NFL Is Better Off With Joshua Dobbs and the Vikings Going for It
The Vikings are ultimate proof that there are two totally disparate, but oddly parallel, conversations that happen in regards to an NFL team each year: 1) What is best for the organization, and 2) what is the best for each person in the locker room at a given moment who could care less about the holistically crafted 10-year business plan presented by some Harvard MBA during their front-office interview.
Minnesota continues to butt up against a theoretical ceiling. The best option for this franchise remains to tether itself to Kirk Cousins in the interim and to make marginal and affordable roster improvements that will not scramble the salary cap, in an effort to eventually find a safe landing space with a high-upside rookie passer on an affordable, nonguaranteed contract. There’s a theoretical idea of what can phase the Vikings out of what was an older team when Mike Zimmer was fired in 2021.
Then there is a much simpler version of the business plan under second-year coach Kevin O’Connell on Sunday: F--- it, we’re going to win a game with Joshua Dobbs, who still hasn’t been able to drop his bags off at the hotel after flying here from Arizona at the trade deadline.
The Vikings’ stunning victory over the Falcons, which pushed the team to 5–4, inside the bubble of the NFC playoff race, is precisely what makes the NFL great. On paper, this was a team that needed to be torn down before last season, and in some more marginal ways, was heading in that direction anyway. In our grandest visions of the trade deadline this year, everyone not named Justin Jefferson and Jordan Addison was to be given away at Dollar General prices (which are, ridiculously, more than a dollar now by the way).
But this is a team that continues to win anyway. Last year, the Vikings did not inspire confidence despite a 13–4 record and a top-10 offense (at least in terms of less sophisticated, baseline statistics). Their historic performance in one-score games (11 wins and zero losses) and dreadful performances in losses that were not close, combined with a loss to the equally difficult-to-figure-out Giants in the playoffs, was far more of a red flag than an invitation to invest assets into this team immediately. This was supposed to be the year when the inversion of that luck manifested itself. After the team started 1–4, going—you guessed it—winless in one-score games, the front office seemed justified in its pronounced lack of aggression in free agency and its penchant for trading back in the draft.
Then came a stunning win over the 49ers, packaged with victories over the punchless Packers and adrift Bears. Cousins tore his Achilles just before the trade deadline, and the havers of both of those conversations, the what-is-best-right-now people and the what-is-best-long-term people, had to look at one another like Dale and Brennan at the beginning of Step Brothers and decide to become best friends (yes, we now have to call Dobbs “Nighthawk”).
How beautiful is it when a team, over the course of a few weeks, transitions from a poster child of good fortune to a poster child of resilience?
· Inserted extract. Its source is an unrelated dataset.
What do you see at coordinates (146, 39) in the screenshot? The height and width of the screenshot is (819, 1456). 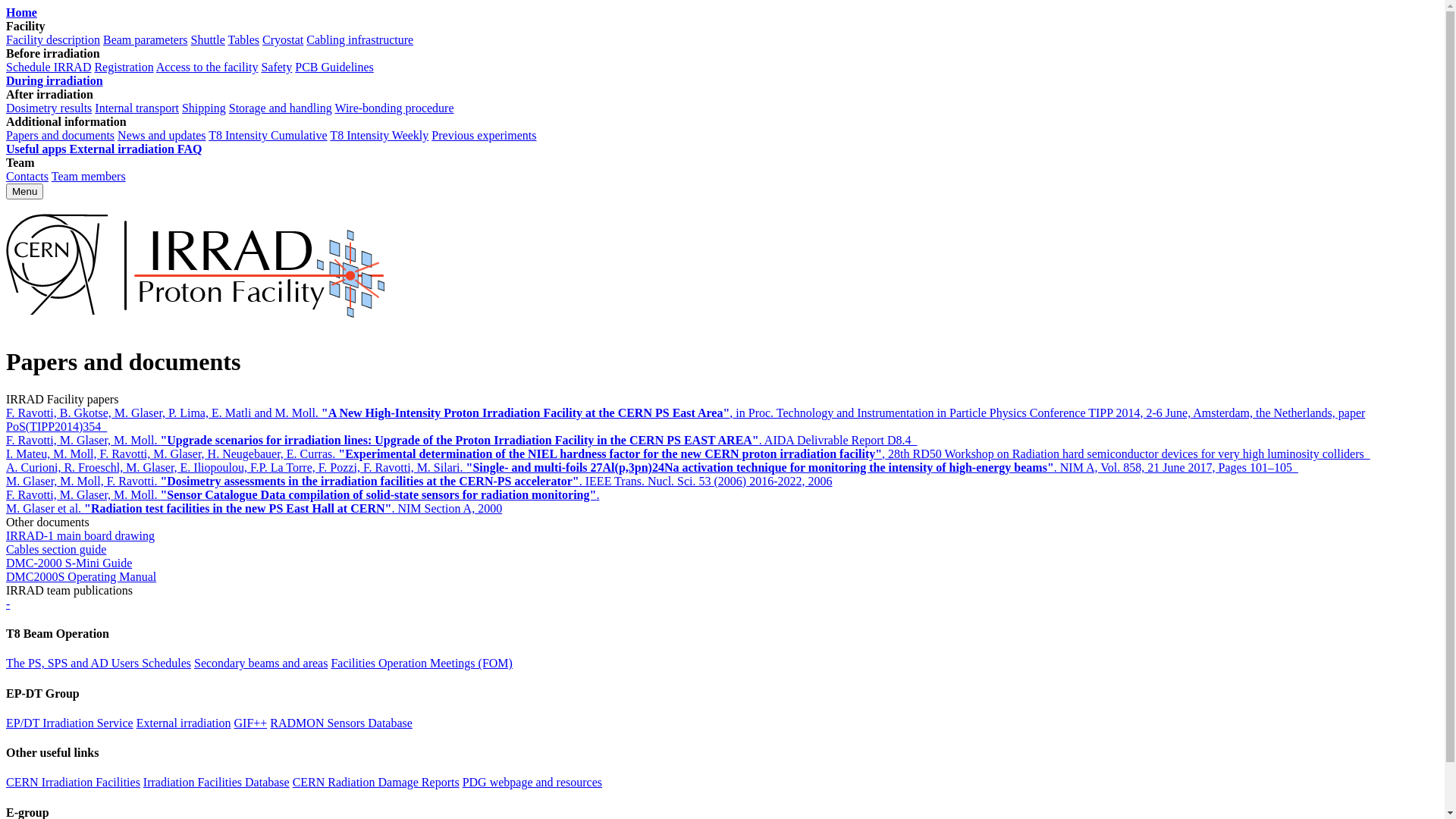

There was Jaren Hall slinging a wheel route to Alexander Mattison on his second drive. There was O’Connell choosing not to bury the rookie fifth-round pick in the run game, instead letting him pass on the vast majority of his snaps. There was Dobbs, after getting plugged for a safety on his first drive after replacing the injured Hall, after logging his first game-winning drive in his NFL career a few weeks ago, stomping down the field against one of the best pass defenses in football this year. There was Addison, making a catch of the year candidate as he was buried from behind by a surging defender.
When Dobbs slid his way out of Bud Dupree’s outstretched hands on fourth down, it should have been a message received from those of us who believe we can view a team from 30,000 feet and make decisions about what is best.
How beautiful is it that the Vikings are now making us question everything? What if last year wasn’t luck so much as it was a crash course in understanding this team’s identity? Minnesota could have trusted the common-sense notion that this team was not good enough at the deadline, but instead has given the locker room eight more chances to show us that maybe there could not have been a better plan all along than, F--- it, we’re winning with Dobbs.